Now Craig was particularly taken with the “feel” of the mid-70s Eurovision Song Contest hit recorded by Mina Mazzini “Se Telefonado”, a somewhat iconic song from an even more iconic Italian chanteuse. I set about the challenge of writing something in a similar style, but musically distinguishable enough to stand on its own merits. Again, the talents of Mr Panichi came to the fore with the defining trumpet licks and overdubs, but what about the lyrics, and who on earth would sing it?? Craig was pretty set on the idea of dark lyrics about desire momentarily embraced but ultimately lost, as a subtext to the scene, which itself portended a far more devastating finale. I felt up to the task of writing the song in English, but “where to” for a convincing Italian translation? Fortunately, my German flatmate, Gerhard, had an Italian friend here studying linguistics at Sydney Uni, so after dinner one night (and did I mention red wine??) Chiara and I set about the writing and translation efforts with vigour. Task accomplished, but now, where to for the singer? Well, time was now getting a bit tight, so one Saturday morning (and with absolutely no red wine at all, promise!!) I sang and recorded multiple takes of the song in my home studio. I sent the best bits to the film’s conductor, Edward Primrose, for an honest view, and was delighted with his offer to work with and “tidy up” the results!

This left only the end credits, so late one late night, it seemed right that the “Ostia Waltz” have the final say, so back into some serious transcription for double string quartet and contrabass. Given another imminent recording date, this time with the classical talents of the Michelle O’Young Orchestra, I arranged the theme, again to be realised by Edward Primrose as conductor. The results for both the Ostia Waltz (strings version) and La Notte Finale are, in my view, both beautiful in themselves and apt for the purpose.
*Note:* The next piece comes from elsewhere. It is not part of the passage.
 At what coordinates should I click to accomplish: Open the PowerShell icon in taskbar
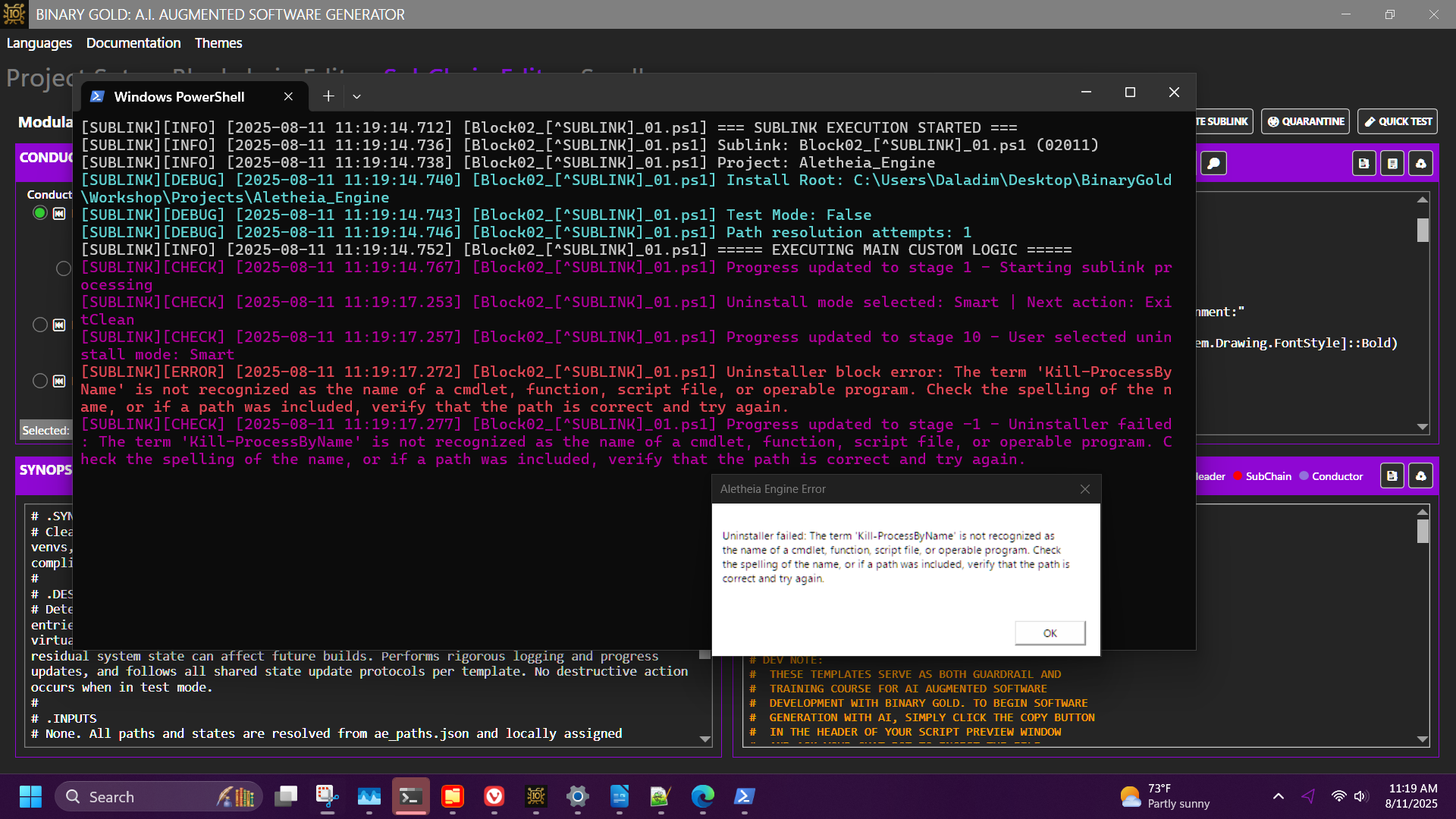click(744, 796)
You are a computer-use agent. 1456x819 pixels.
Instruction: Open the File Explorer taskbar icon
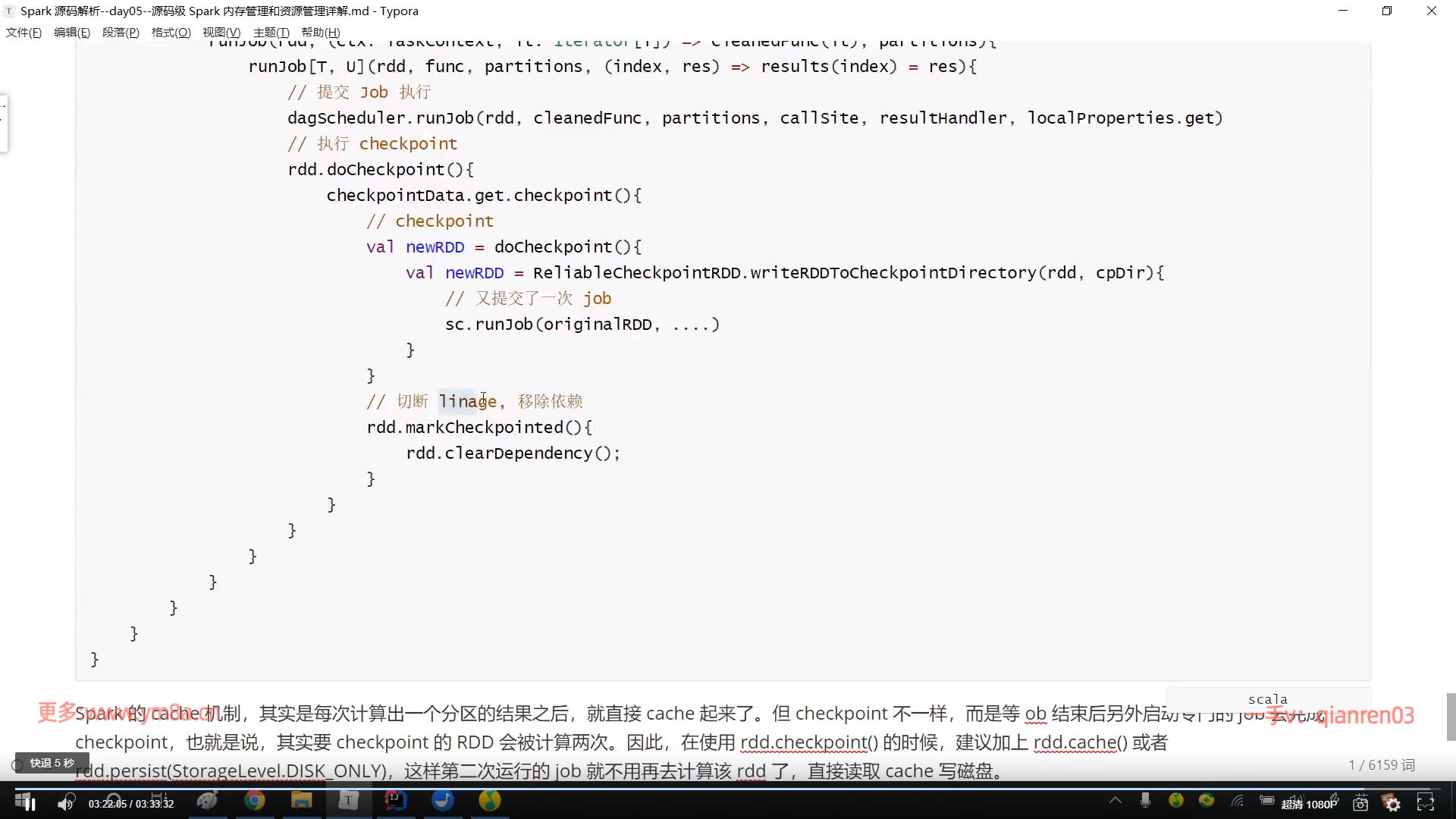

“Ostia- La Notte Finale” is an extraordinary film that offers unique insights into the last night of one of the most controversial Italian intellectuals and film-makers of the 20th century. For me, the collaboration with Craig Boreham provided an opportunity to shine under pressure, and offer creative and practical solutions that contributed to this film’s success. I hope that my career will continue to offer similar opportunities- and further excuses for red wine!

Annette Golden
31 December 2009

1 comment:

Claire said...

you're beautiful. I loved reading this and feeling the pressure and raging fire of creativity that comes with good collaboration.